What do the experts say?
Currently, given the adverse circumstances, leeway is being given to state and federal authorities. Increasingly, medical malpractice attorneys are looking at areas of common malpractice, such as misdiagnosis and hospital errors, and finding a greater degree of allowance when it comes to coronavirus-related cases. In order to pick apart the true coronavirus cases from where there has been malpractice, doctors are increasingly receiving protection, according to Reuters. This should help to establish where the real issues are, and what level of acceptable strain is caused by coronavirus.
Real life examples
In support of the fact that coronavirus-related malpractice is not yet a true threat are statistics reported by CNBC. According to these figures, there has not yet been a large uptick in medical malpractice cases stemming from coronavirus. However, this number is increasing, with many cases now leveled at businesses who have been accused of health and safety violations causing coronavirus symptoms. Whether this number ticks up as lockdowns ease will be another matter.

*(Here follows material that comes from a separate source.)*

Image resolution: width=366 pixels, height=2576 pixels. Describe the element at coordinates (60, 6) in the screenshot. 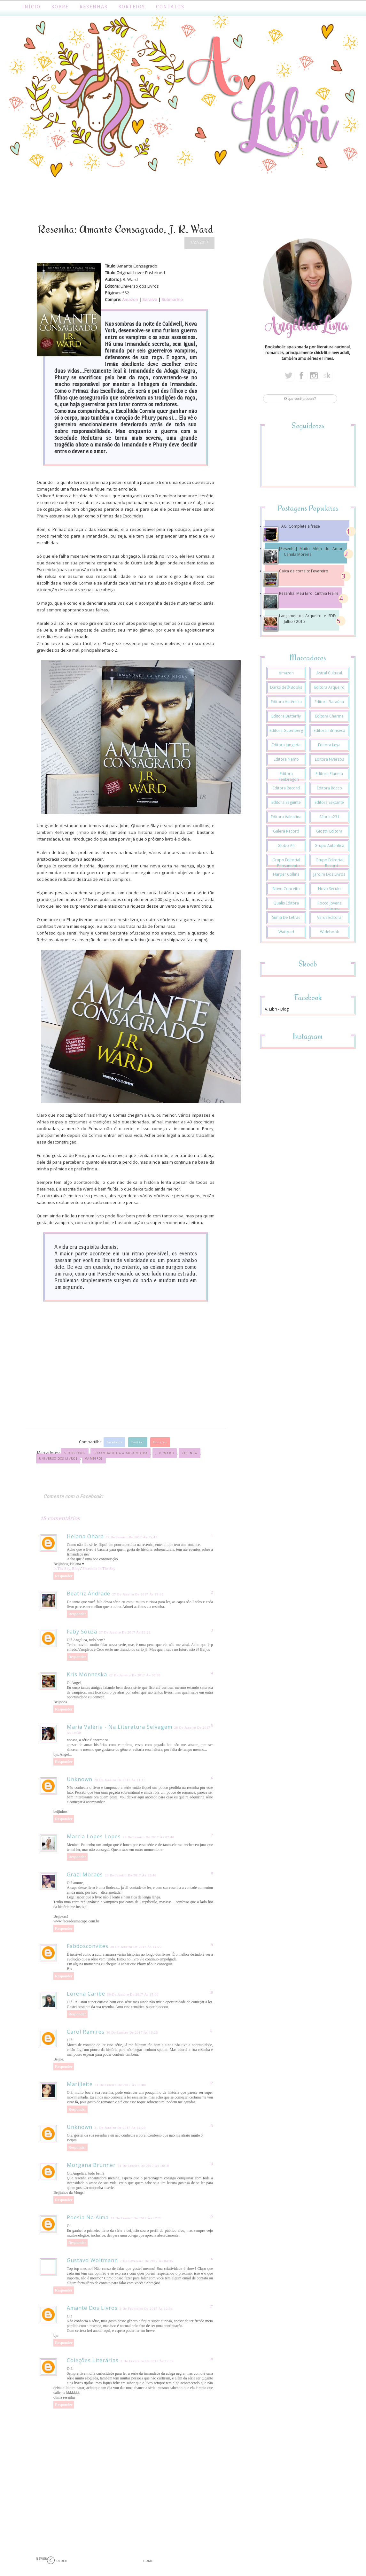

I see `Sobre` at that location.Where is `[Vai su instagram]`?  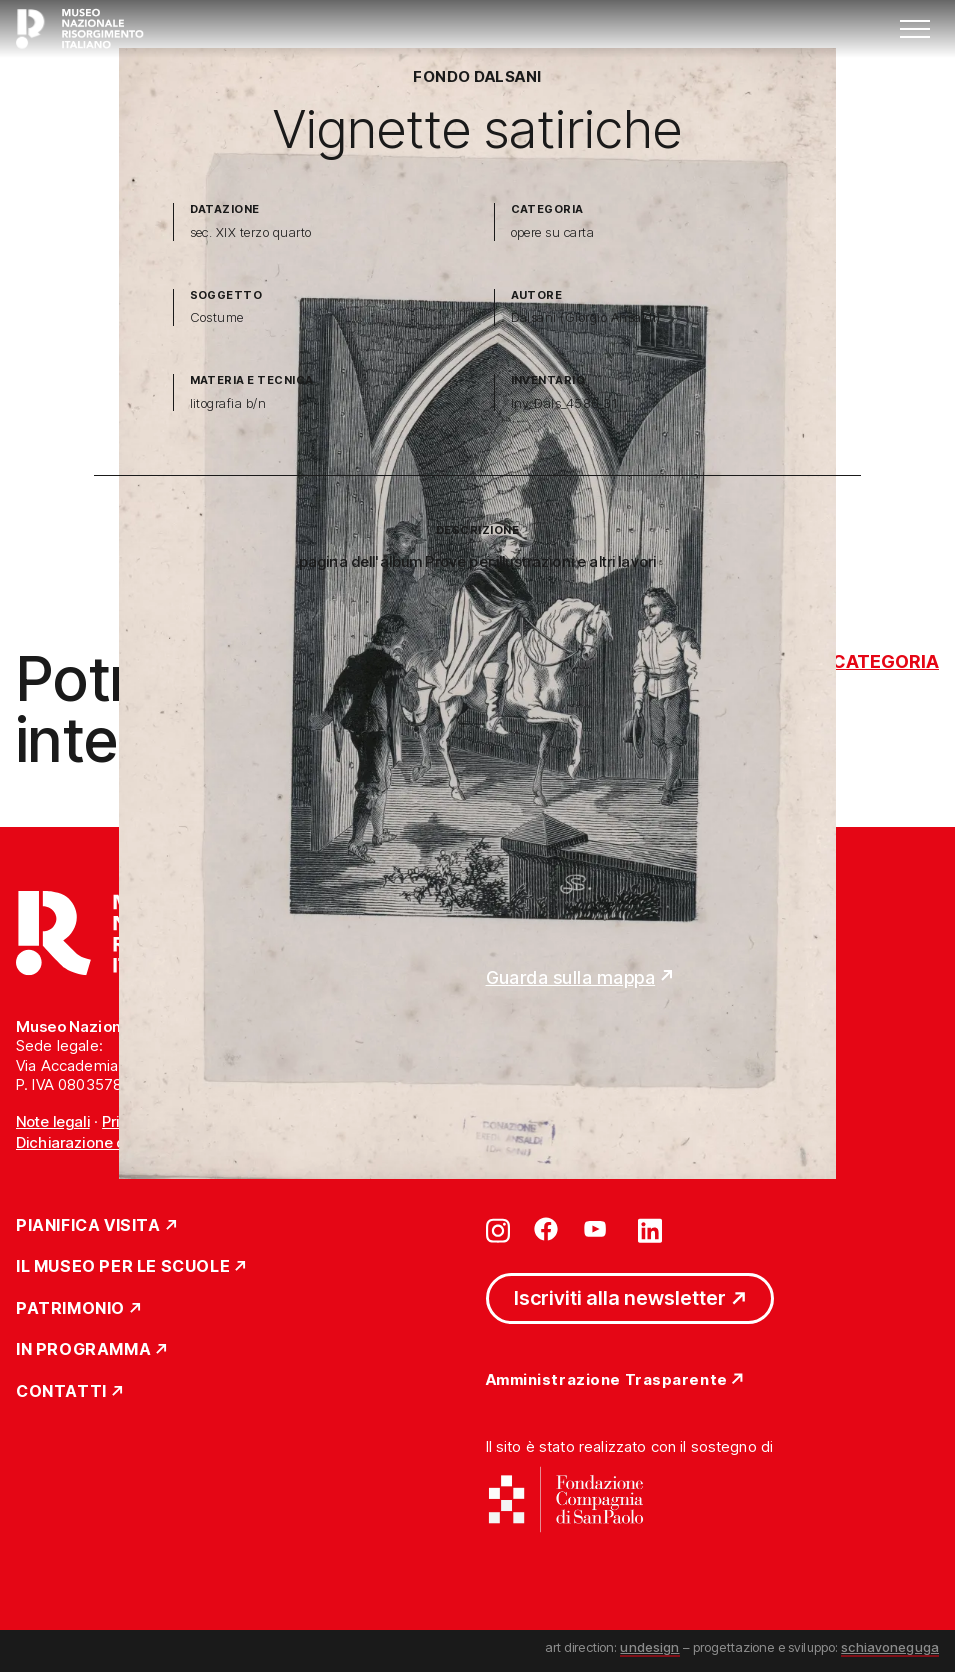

The USA is a naturally litigious country; people are more inclined to litigate issues as opposed to have them sorted through regulatory measures. As a result, it may be that coronavirus-related malpractice claims are sorted through the courts rather than any alternative in the future. According to one analysis by politics analysts writing for The Conversation, they estimate that litigation will cover most of the distance left by the government on regulation. With democrat and republican lawmakers at an impasse over any new laws, it’s more than likely that an uptick in cases will be seen after the pandemic is over and people aim to recoup losses from businesses and medical care facilities.
It follows, then, that litigation will have a big part to play in the post-coronavirus world. To what extent remains to be seen, but there is strong evidence that attorneys will have a role to play in bridging the gap between regulation and litigation.